Figure 8. IF analysis of mSin3A/SIN3A using anti-mSin3A/SIN3A antibody (A01203-2).
mSin3A/SIN3A was detected in a paraffin-embedded section of human ovarian cancer tissue. Heat mediated antigen retrieval was performed in EDTA buffer (pH 8.0, epitope retrieval solution). The tissue section was blocked with 10% goat serum. The tissue section was then incubated with 5 μg/mL rabbit anti-mSin3A/SIN3A Antibody (A01203-2) overnight at 4°C. Cy3 Conjugated Goat Anti-Rabbit IgG (BA1032) was used as secondary antibody at 1:500 dilution and incubated for 30 minutes at 37°C. The section was counterstained with DAPI. Visualize using a fluorescence microscope and filter sets appropriate for the label used.

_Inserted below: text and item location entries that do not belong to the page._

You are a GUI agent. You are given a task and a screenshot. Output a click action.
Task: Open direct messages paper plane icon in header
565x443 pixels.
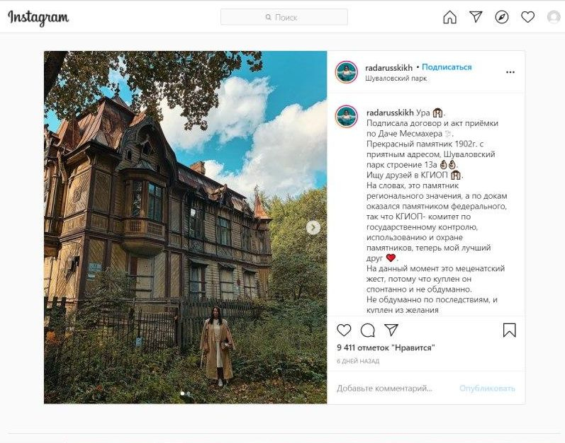tap(476, 16)
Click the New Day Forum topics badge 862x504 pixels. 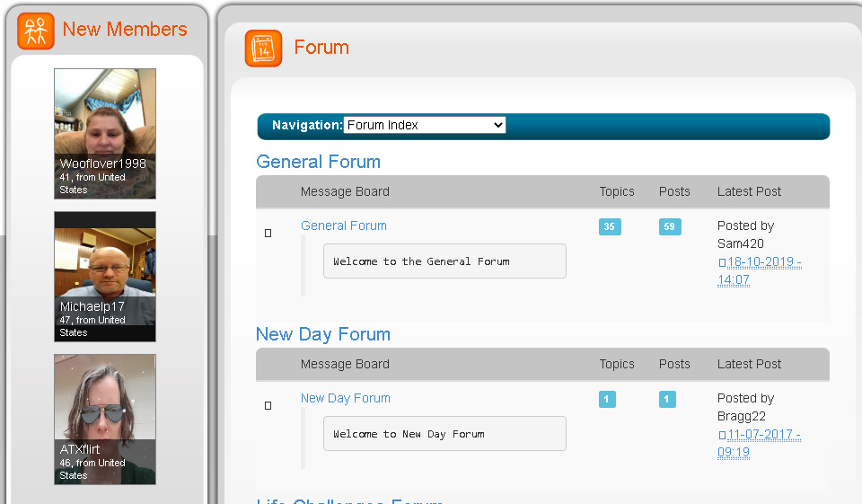608,399
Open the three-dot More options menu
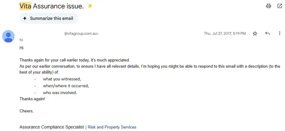Screen dimensions: 285x131 pyautogui.click(x=280, y=34)
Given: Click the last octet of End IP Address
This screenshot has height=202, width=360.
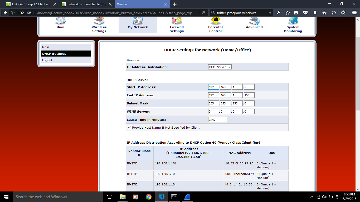Looking at the screenshot, I should tap(249, 95).
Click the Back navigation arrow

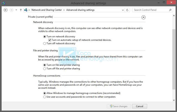[6, 10]
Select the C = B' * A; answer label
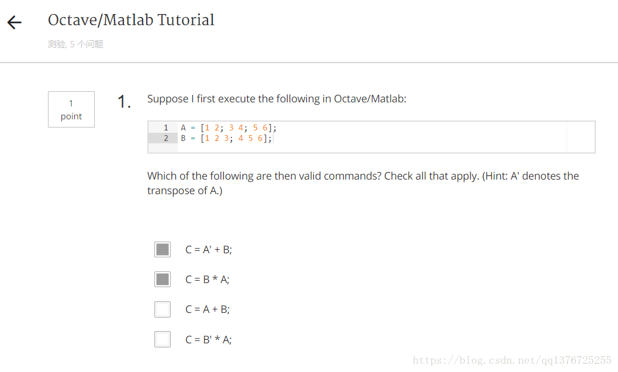Screen dimensions: 618x372 [209, 340]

Figure 10. Flow Cytometry analysis of SiHa cells using anti-mSin3A/SIN3A antibody (A01203-2).
Overlay histogram showing SiHa cells stained with A01203-2 (Blue line). To facilitate intracellular staining, cells were fixed with 4% paraformaldehyde and permeabilized with permeabilization buffer. The cells were blocked with 10% normal goat serum. And then incubated with rabbit anti-mSin3A/SIN3A Antibody (A01203-2, 1 μg/1x10⁶ cells) for 30 min at 20°C. DyLight®488 conjugated goat anti-rabbit IgG (BA1127, 5-10 μg/1x10⁶ cells) was used as secondary antibody for 30 minutes at 20°C. Isotype control antibody (Green line) was rabbit IgG (1 μg/1x10⁶) used under the same conditions. Unlabelled sample without incubation with primary antibody and secondary antibody (Red line) was used as a blank control.